Robinson, noted for humanitarian efforts during her seven years as
Ireland's president, added that the new Boston College center is significant
due to its interdisciplinary focus, which will enable it to "reclaim the true
agenda of human rights" by addressing not only the political and civil rights
of refugees but also "the economic and social dimensions of conflict and
displacement and the harrowing realities of refugee status and camps."
"We want to be very deeply interdisciplinary," said center director Rev.
David Hollenbach, SJ, a Boston College theologian who specializes in issues of
global social justice. "We normally think of human rights as something that's
concerned with the law, but it's really about suffering, and how we respond to
that suffering in its multiple dimensions: physical, psychological and
political, among others.
"Most of the human rights centers at universities in the United States
today tend to be focused in law schools and political science departments,"
added Fr. Hollenbach, who has been a visiting professor in Africa and Ho Chi
Minh City and has traveled to Israel, Lebanon, Syria, Jordan and Egypt to
research religion and human rights in the Middle East. "We have law and
political science very much represented in our center but we also have
community social psychology, theology and ethics.
"We also have a very strong commitment to working very closely with
practitioners in the field who are working on some of the major human rights
and humanitarian crises of today," he said, citing the center's connections
with organizations such as the Jesuit Refugee Service, operating in 50
countries around the world, as well as with Catholic Relief Services and a
number of immigration organizations working to defend people faced with
serious deportation orders in the United States.

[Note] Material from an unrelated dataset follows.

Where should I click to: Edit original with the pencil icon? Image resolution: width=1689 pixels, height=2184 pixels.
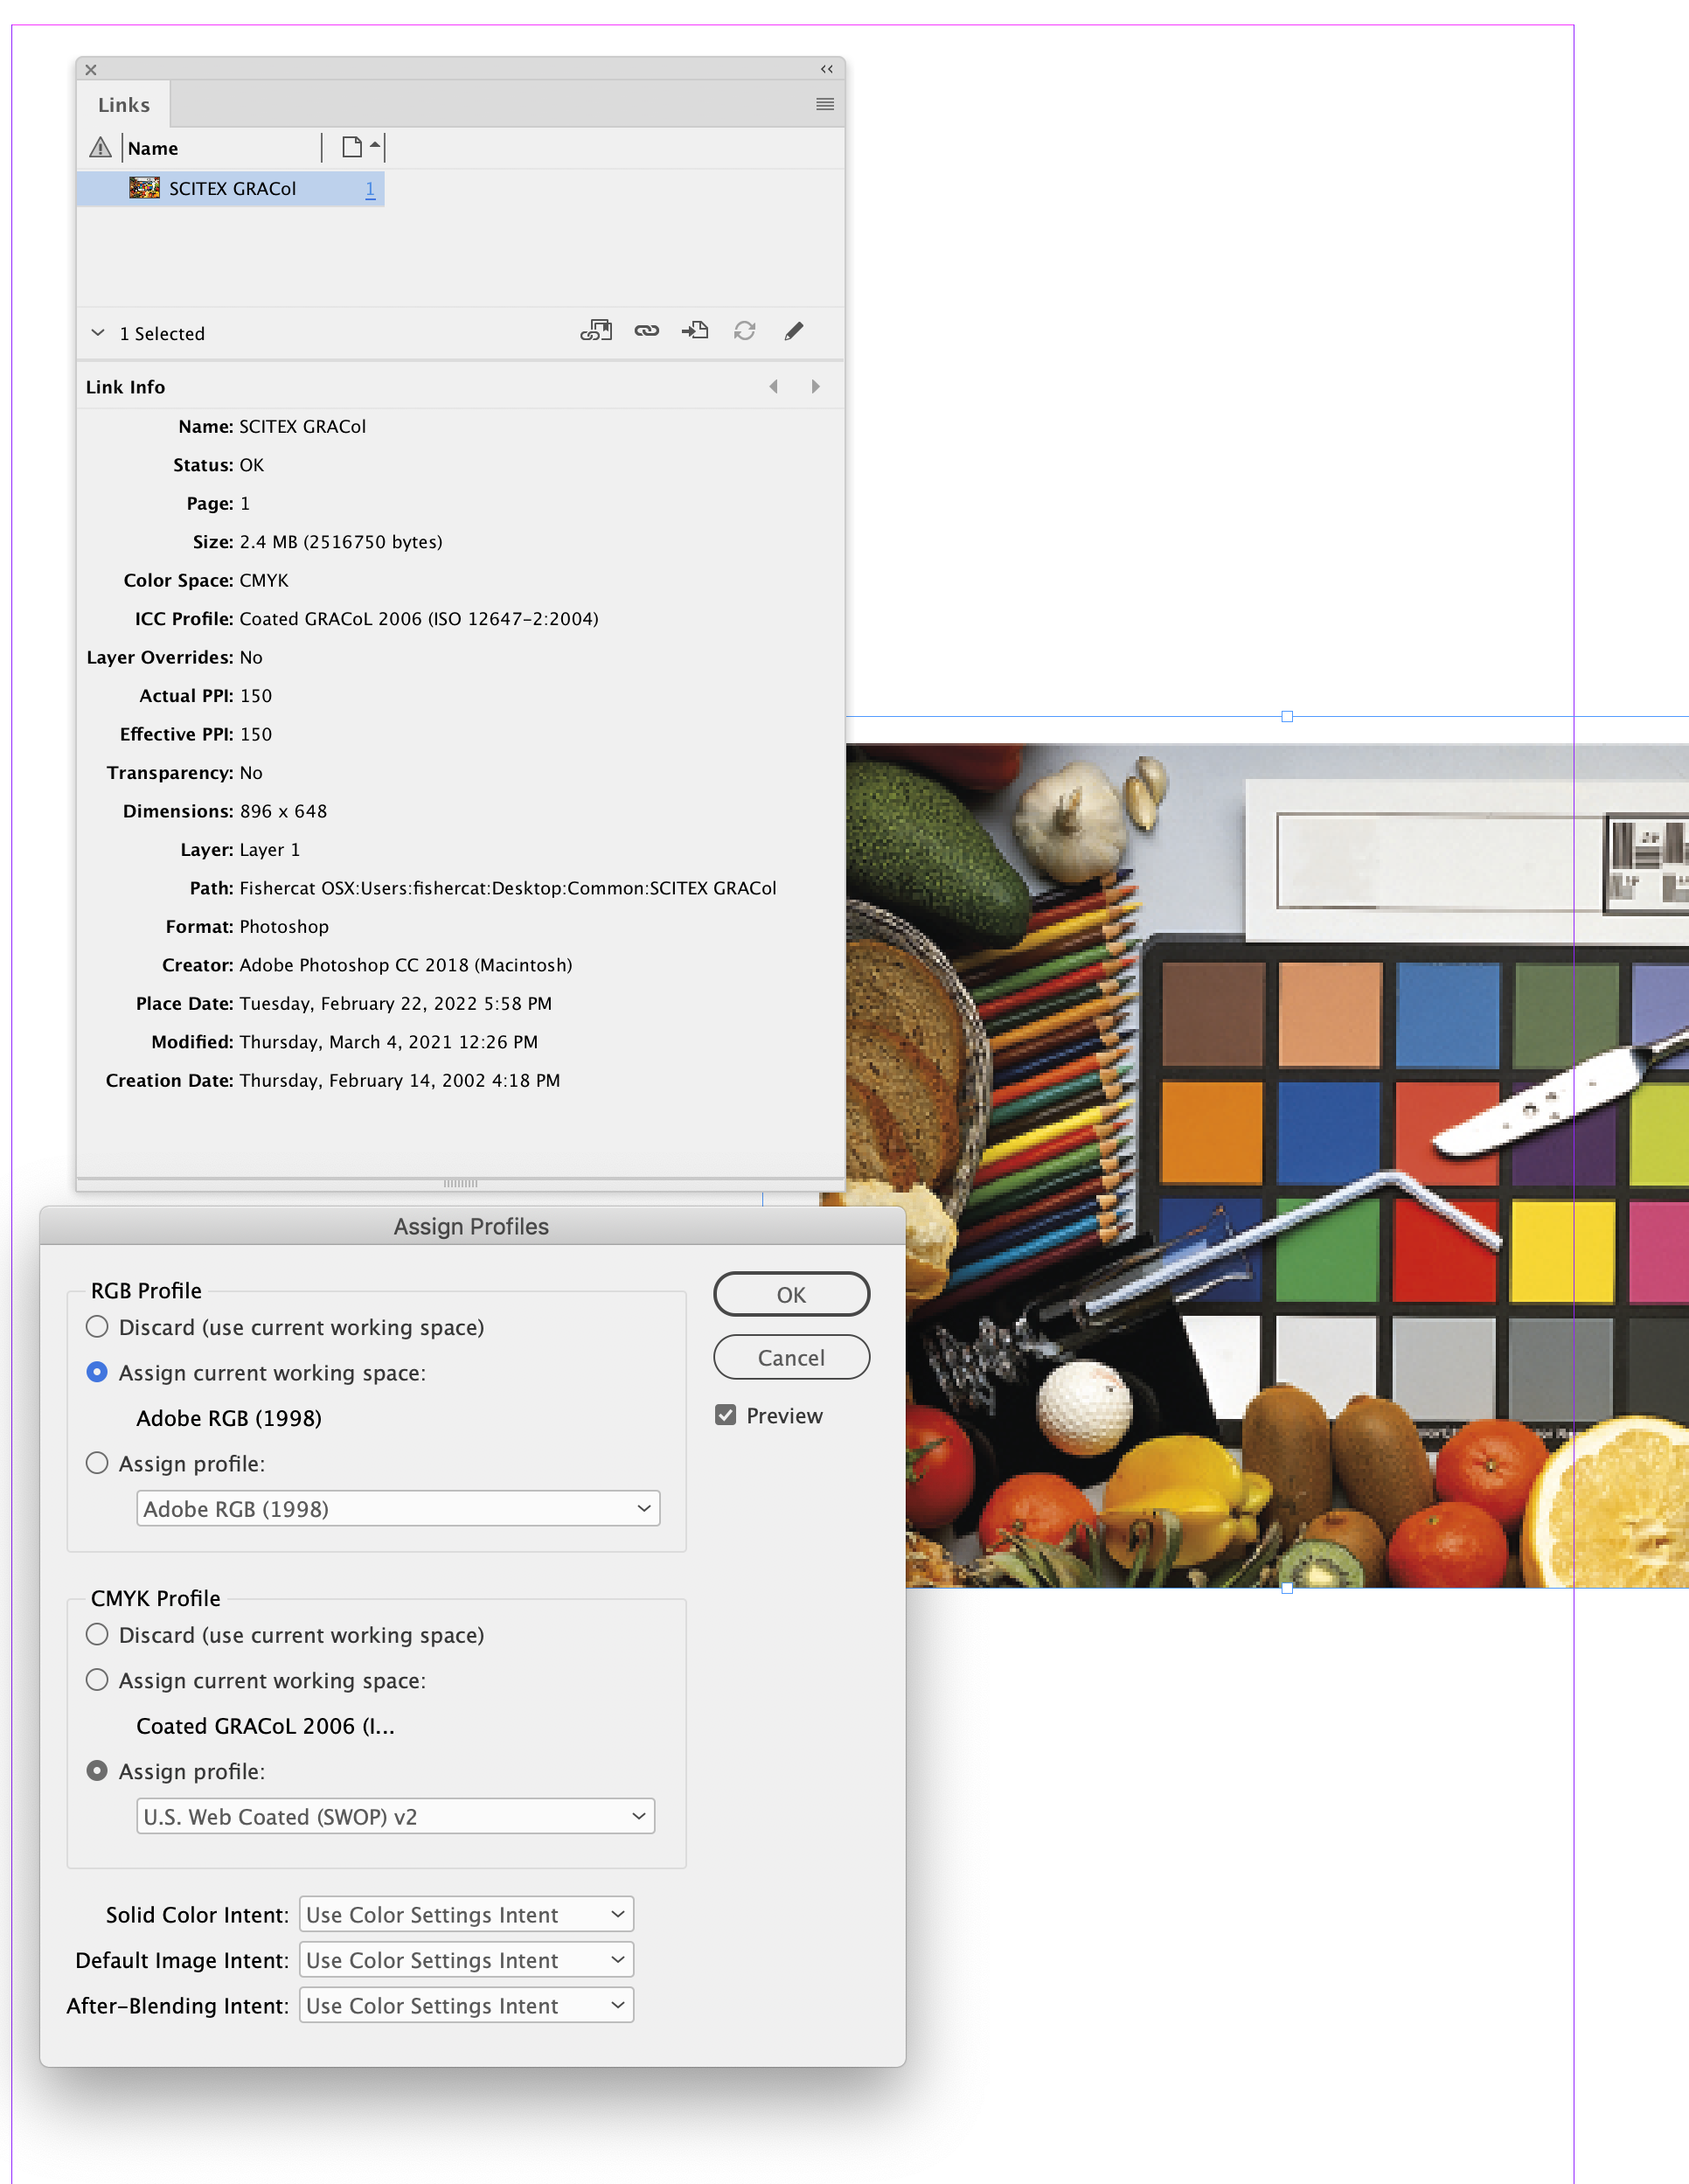794,331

There are some 35 million refugees and forced migrants worldwide -- a
number roughly equivalent to the populations of New England, New York and part
of New Jersey, said Fr. Hollenbach. "The question is whose responsibility is
it to take care of these people?" he said. "It's not just that these people
become hungry, but their spirits and their psyches are wounded. How do we
help fix that?
"We want to take a very strongly humanistic approach to these questions
and that's part of our commitment as a Jesuit university to approaching issues
from a deeply human level," Fr. Hollenbach said, citing Boston College's
religious and ethical tradition.
Among the questions the Center for Human Rights and International Justice
also will examine is what roles international legal structures and
organizations can play in a world where right seems increasingly identified
with might.
In addition to Fr. Hollenbach, the center's leadership includes associate
directors Donald Hafner, a Boston College political scientist who specializes
in international politics, U.S. foreign policy and national security; Daniel
Kanstroom, a clinical professor at Boston College Law School and director of
its Immigration and Asylum Clinic, whose book on the U.S. deportation system
is forthcoming and who has extensive experience litigating immigration and
asylum cases; and M. Brinton Lykes, a professor of social psychology at BC's
Lynch School of Education, whose research includes the effects of state-
sponsored terror and organized violence.